The son-of-a-b*tch joke reminds me of a friend's tutorial with a general practitioner. The doctor was explaining about signs and symptoms and listed SOB as one. He then asked the medical students who just started first year if they knew what it meant. My friend said, yes. So he asked her to explain to the whole tutorial group. Her answer, 'What? In front of all these people?'. Turns out that SOB meant shortness of breath. Haha!

Mahjuja

On the reverse-side, in Bangladesh, we have titles like MBBS (which is the primary medical degree here, like MD) to imply: Ma-Baba'r Baekar Shonthan (MBBS)which means mom & dad's idle child. So sometimes if a person is idling around, not studying properly or looking for a job, people'll joke that they're an MBBS. It's like a form of sarcasm, calling a lackadisical person a high achiever.

tamanna

hahahahah!im doing my MBBS...and i also call myself MBBS as im the most lazy and idle one in the family:P

Nury

Okay, T,S kindly explain what your bizarre series of two-word entries above mean...?

Sula leucogaster.

Plum Bolster.

Parus Major.

Ram

Sula leucogaster - Brown boobies (Its a bird).

Parus Major - Great tit (Another Bird).

Plum Bolster - Spotted dick (A dish).

Right TS???

Chamin AKA Maria Chaminda Veneracion DeJesus III

I read a research paper about Great Tits (the birds), and we had a good laugh with my friends about possible conversations of those who major in that kind of research:

A: So, how's your progress with the great tits?
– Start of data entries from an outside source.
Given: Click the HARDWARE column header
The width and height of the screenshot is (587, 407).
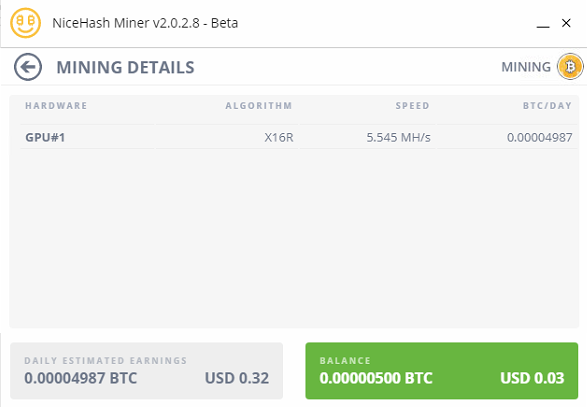Looking at the screenshot, I should tap(56, 106).
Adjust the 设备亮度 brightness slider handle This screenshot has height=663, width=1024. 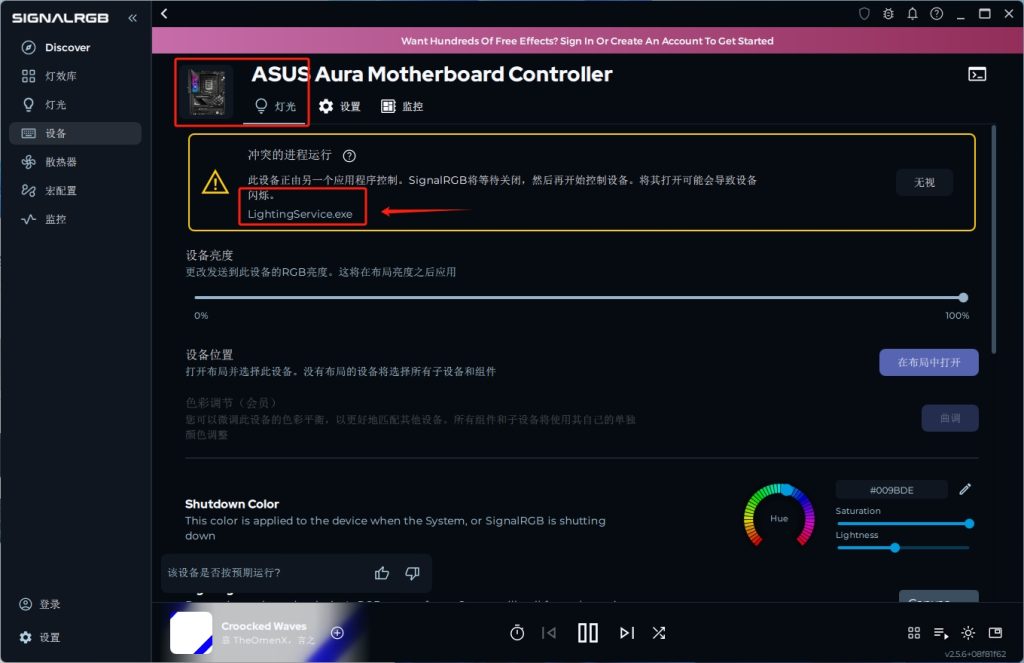(x=963, y=298)
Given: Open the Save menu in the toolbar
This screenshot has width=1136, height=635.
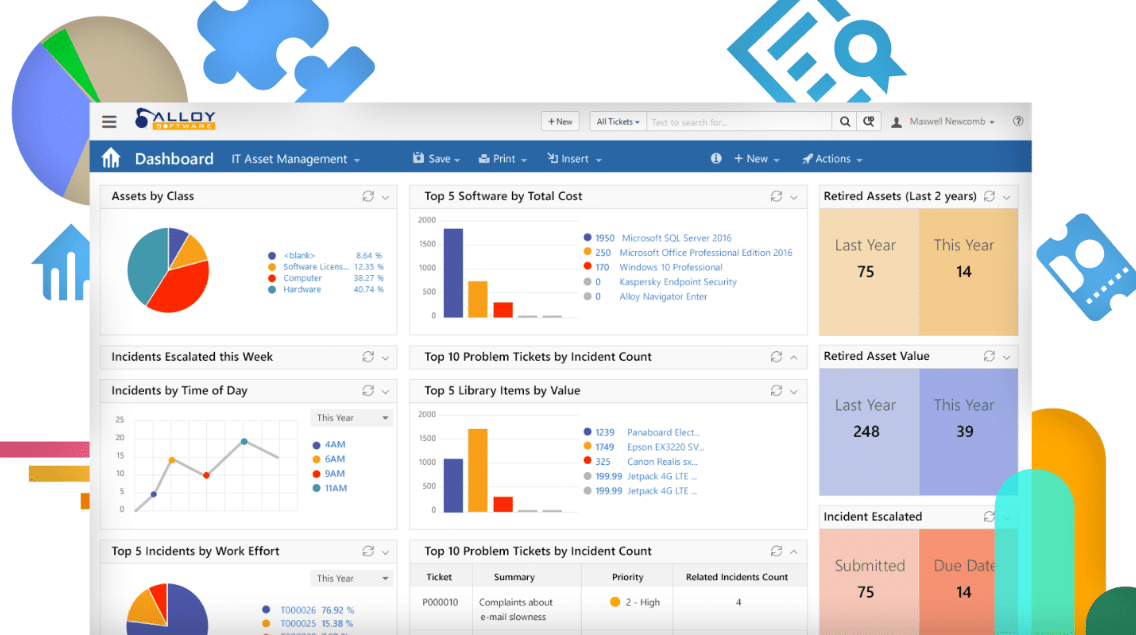Looking at the screenshot, I should [x=436, y=159].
B: Well, I found that it's harder to watch them than I thought.

C(not familiar with the topic): What?

...... :-p

TS

May the Google be with you Ram.

TS

The Google is strong in this one...

farah

reminds me of one of the characters from kindergarten's text book, dick. back then it was just a name but couple of years back when i taught a junior class every time the name came up i had to stiffle a major giggle.

fardel aka Faye Libad aka grandpa

@Farah
Are you a teacher , too?

farah

i used to be during the 7 months break i had before joining university and also made pocket money all thru the 4 years of uni by giving private tuition to a kid.

fardel

So,
You are a teacher !!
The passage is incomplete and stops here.